Very nice. I want to say that intuition is one facet one can apply to physics but very tough to apply to mathematics. But your explanation is fantastic where I also thought of many things concerning math intuitively. So, I want to say something about your clip with a point inside of the sphere where you call that point as something tangible. I can hold a sphere in my hands such as a basketball but I can never hold a point because a point has no dimension. So, when I see a point in your video I see a small sphere inside a big sphere which may be very misleading for viewers. A point having no dimension quantitatively is appropriately called x naught because is has no value. So, when you take a limit as dx goes to 0 and once the limit is reached we can only imagine that the limit has been exhausted at point zero qualitatively because at that point there is no dimension. And I have always thought that such points should have a separate notation for something imaginable and not real such as the wave function psi which is not a real wave. So, that's what my intuition tells me about points. Also, in your video you state at 8:58 minute that you showed the 3D case about the second derivative where the first case was in 1D. No, the first case is in 2D because you operate as x and f(x) which means you show a function in 2D displayed on x and y axes.

​@@user-ky5dy5hl4dAgree with you. If I may suggest: Intuition is a guide to imagination of how the reality exists. Imagination is each person's view, and when we all concur using the precision of mathematics, then we are realigning our imagination to reality with precision. And when we accept internally this as TRUE, it becomes our intuitive perception, and an almost perfected view of reality. Then we take another step forward. It is why mathematics is precise, but Intuition is still learning based on existing knowledge.

@@raajnivas2550 Intuition + logic. Agree?

@@user-ky5dy5hl4d Intuition is what idiots use. Look up that word!

You did an entire physics degree without being shown? Not even in QM? Huh

@@jaw0449 I'm in the same boat actually

@@NormanWasHere452 you should go to your profs and and ask for derivations, then. That, or they’re expecting you to do the derivations on your own. No physics program should ever just give formulas (unless freshman courses)

yes sirrrr W

The two towers >:)

😂😂

Yes🎉🎉🎉

yep

how it's only been an hour since the vid's upload

@@aquaishcyanother videos

nice profile pic

@@squidwarg you too

I think that's true if all second derivatives. After all, that's all a laplacian is. If I remember correctly, with scalars there is only one meaningful second derivative, but for vectors, 3 can be formed by permitting curl, div, and grad.

You were forced?

Look at "a treatise on electricity and magnetism" by Maxwell, vol I, pag 29 .... not Feynman's approach. It was well known before Feynman.

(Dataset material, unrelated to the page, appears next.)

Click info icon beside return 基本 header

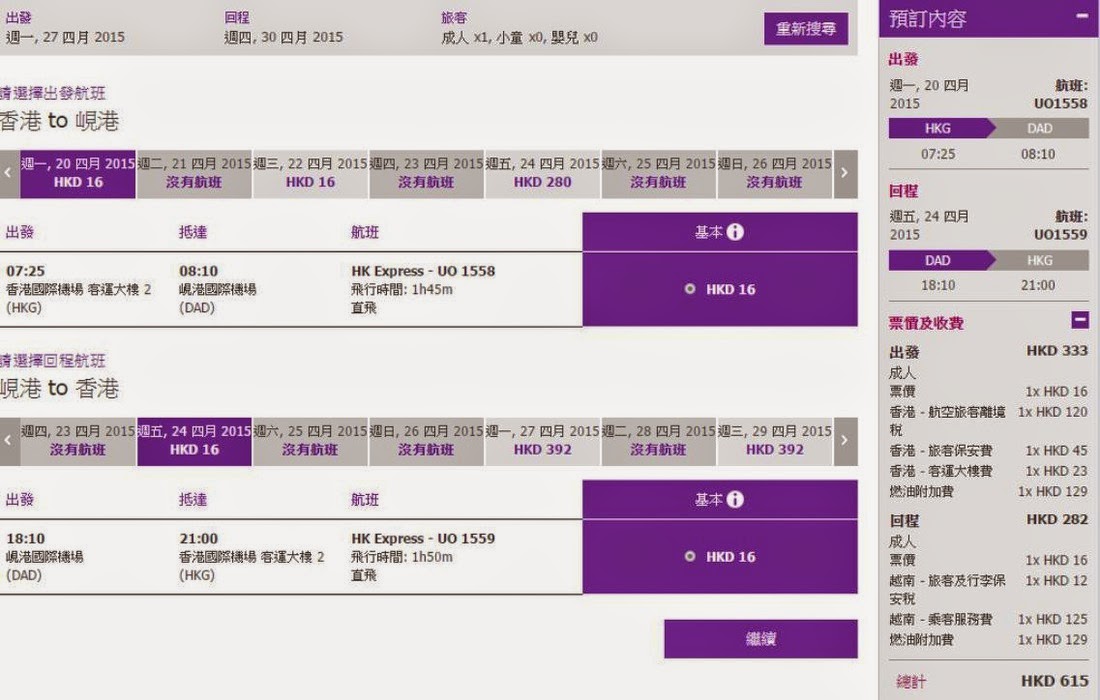(735, 499)
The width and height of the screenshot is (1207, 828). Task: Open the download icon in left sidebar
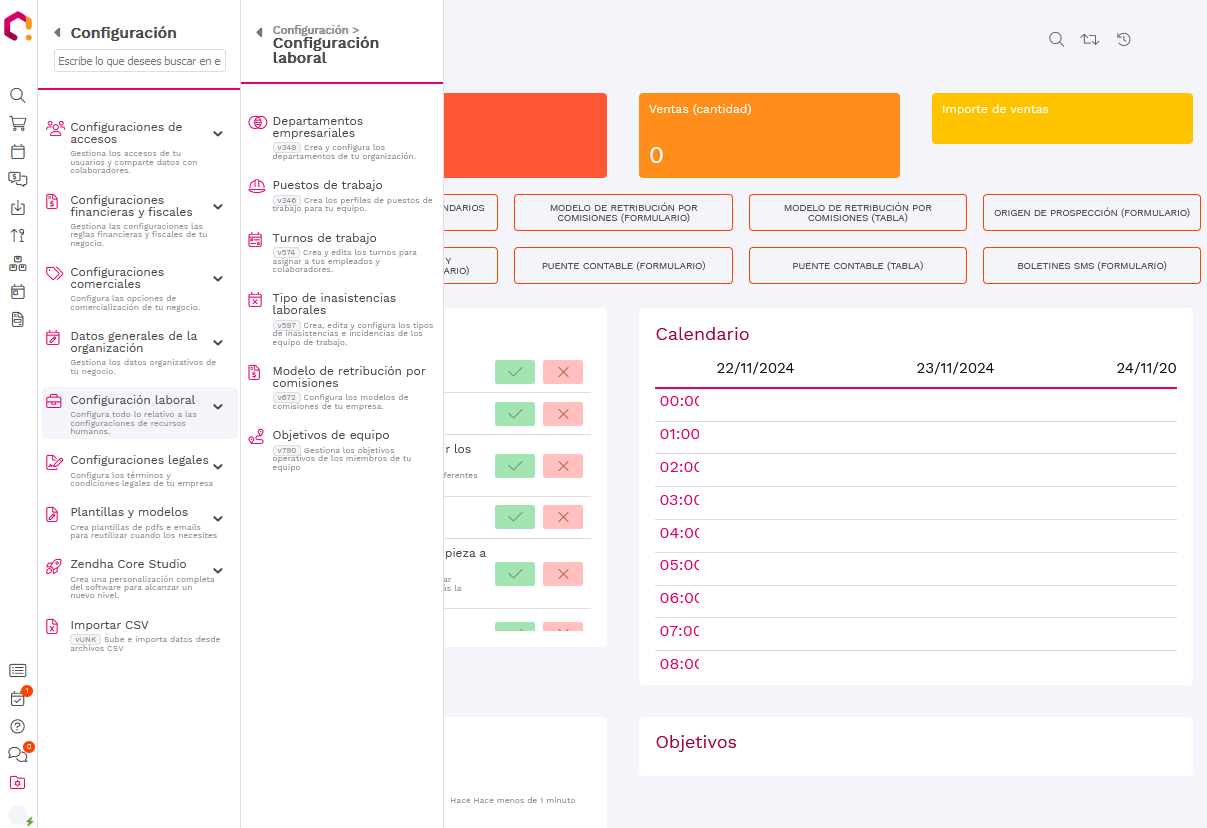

Most physicists admire Feynman second to only Newton himself. He represents the joyful genius and the spirit of scientific curiosity

As I said in another comment, I saw the same concept in "a treatise on electricity and magnetism" by Maxwell, vol I, pag 29 .... so, I don't think was a feynman's idea.

The next step is second quantization - redefining the non-relativistic fixed particle mode to a framework capable of analyzing relativistic many body systems in which the number of particles in a system are no longer fixed. There are quite a few approaches to this, the most common and most utilized framework being quantum field theories appropriate for the different types of fundamental interactions and particle properties. Extending to the Fock space - the Hilbert space completion of the symmetric and antisymmetric tensors in the tensor powers of a single particle Hilbert space is standard to incorporate creation and annihilation operators of quantum states that change the eigenvalues of the number operator by one, analogous to the quantum harmonic oscillator. Something that becomes more important in QFTs. You may have already been introduced to some of the fundamental aspects of this approach, as the natural extension beyond a Junior/Senior undergraduate QM course is the introduction of different QFTs, with particular emphasis on QED.

a simple answer is no you dont, instead it guides us what the equation might look like then the work to do is to prove it

The Heisenberg Uncertainty Principle states that there is a fundamental limit to how precisely we can know both the position and momentum of a particle simultaneously. As the uncertainty in momentum increases, the particle's kinetic energy can vary more widely, reflecting the broader range of momentum states the particle can occupy. As the Gaussian distribution flattens, the particle is more likely to explore both high and low momentum values in a similar manner. This exploration of a larger subset of momentum space is reflected in the kinetic energy of the particle.

@@IamPoob Thank you for the answer. Suppose this argument is true. If I consider the test case of an exciton spatially and tightly confined in a quantum dot, the consequence of the argument will be that the kinetic energy of the exciton will increase according to your interpretation of the uncertainty principle, this increase will ultimately lead to a certain renormalization of the energy and the eigenstate of the exciton will change... But this conclusion is false since the exciton remains in its ground state in the spatial confinement of the quantum dot.